(Collected data)
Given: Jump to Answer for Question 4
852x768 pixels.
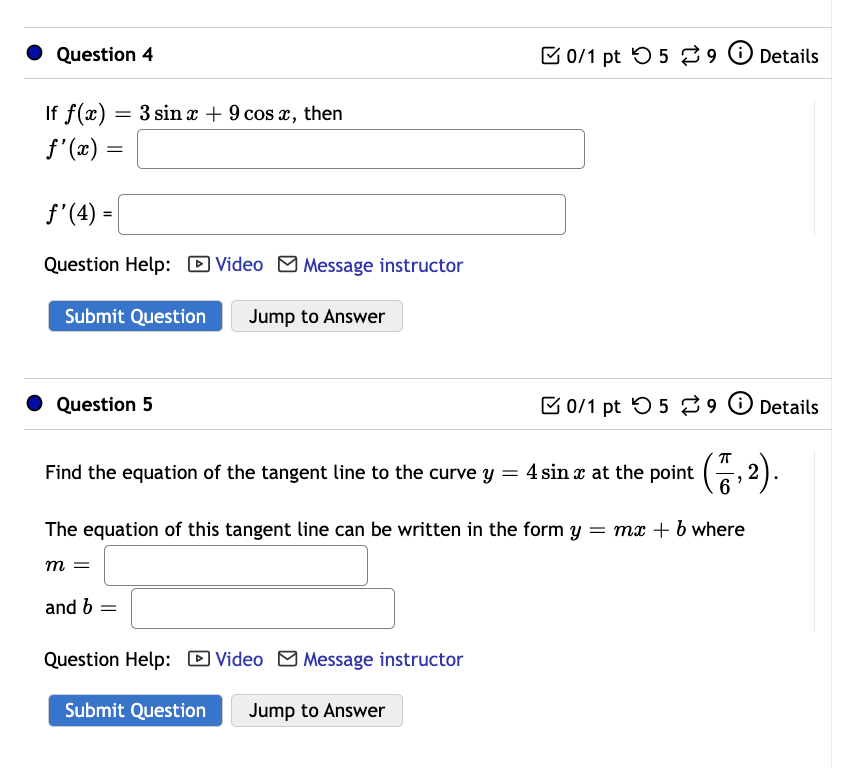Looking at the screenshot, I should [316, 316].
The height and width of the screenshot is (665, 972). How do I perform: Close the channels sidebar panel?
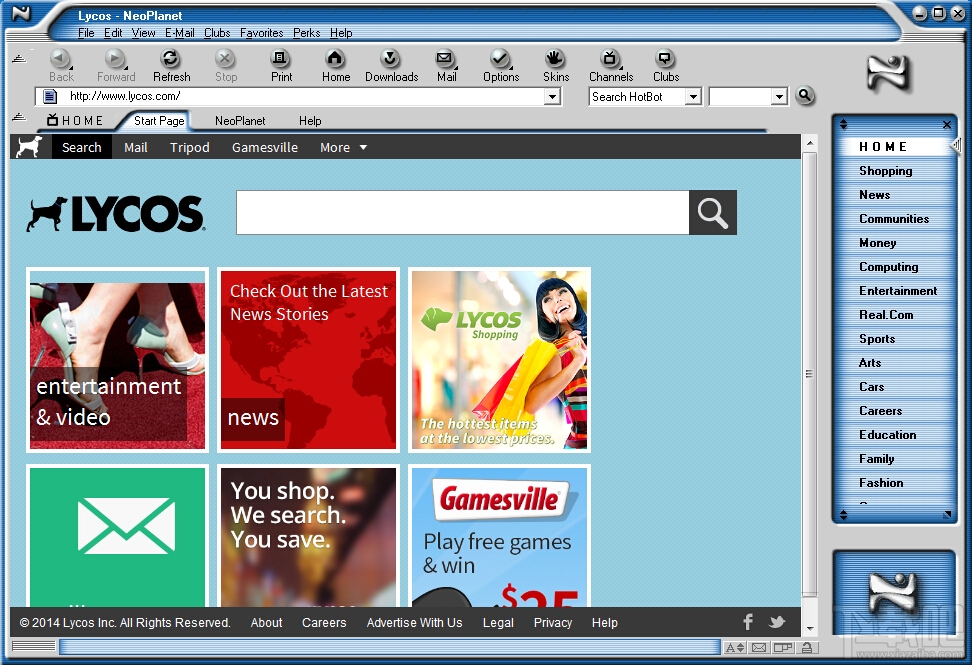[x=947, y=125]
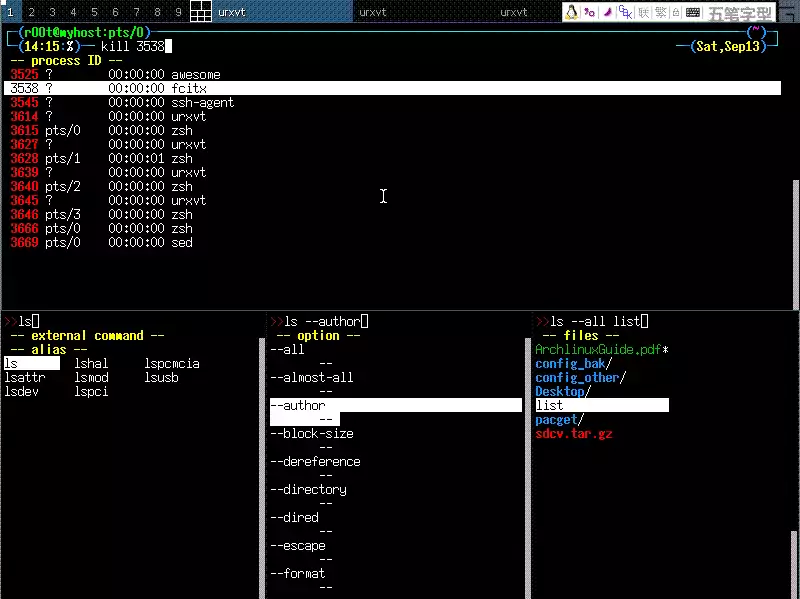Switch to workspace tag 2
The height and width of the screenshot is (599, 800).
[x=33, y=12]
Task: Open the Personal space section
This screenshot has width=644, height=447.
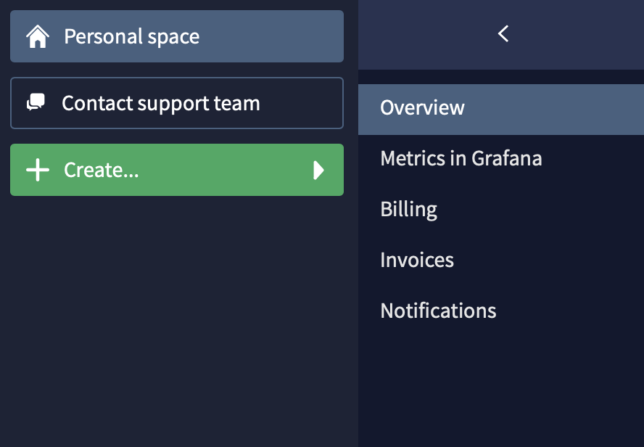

- THE TASK: Apart from the pictures, return every entry above exactly as given.

- OUTPUT:
Given: Jump to Answer for Question 4
852x768 pixels.
Looking at the screenshot, I should [316, 316].
The height and width of the screenshot is (665, 972). How do I perform: Close the channels sidebar panel?
[x=947, y=125]
Switch to workspace tag 2
The height and width of the screenshot is (599, 800).
[x=33, y=12]
Task: Open the Personal space section
This screenshot has width=644, height=447.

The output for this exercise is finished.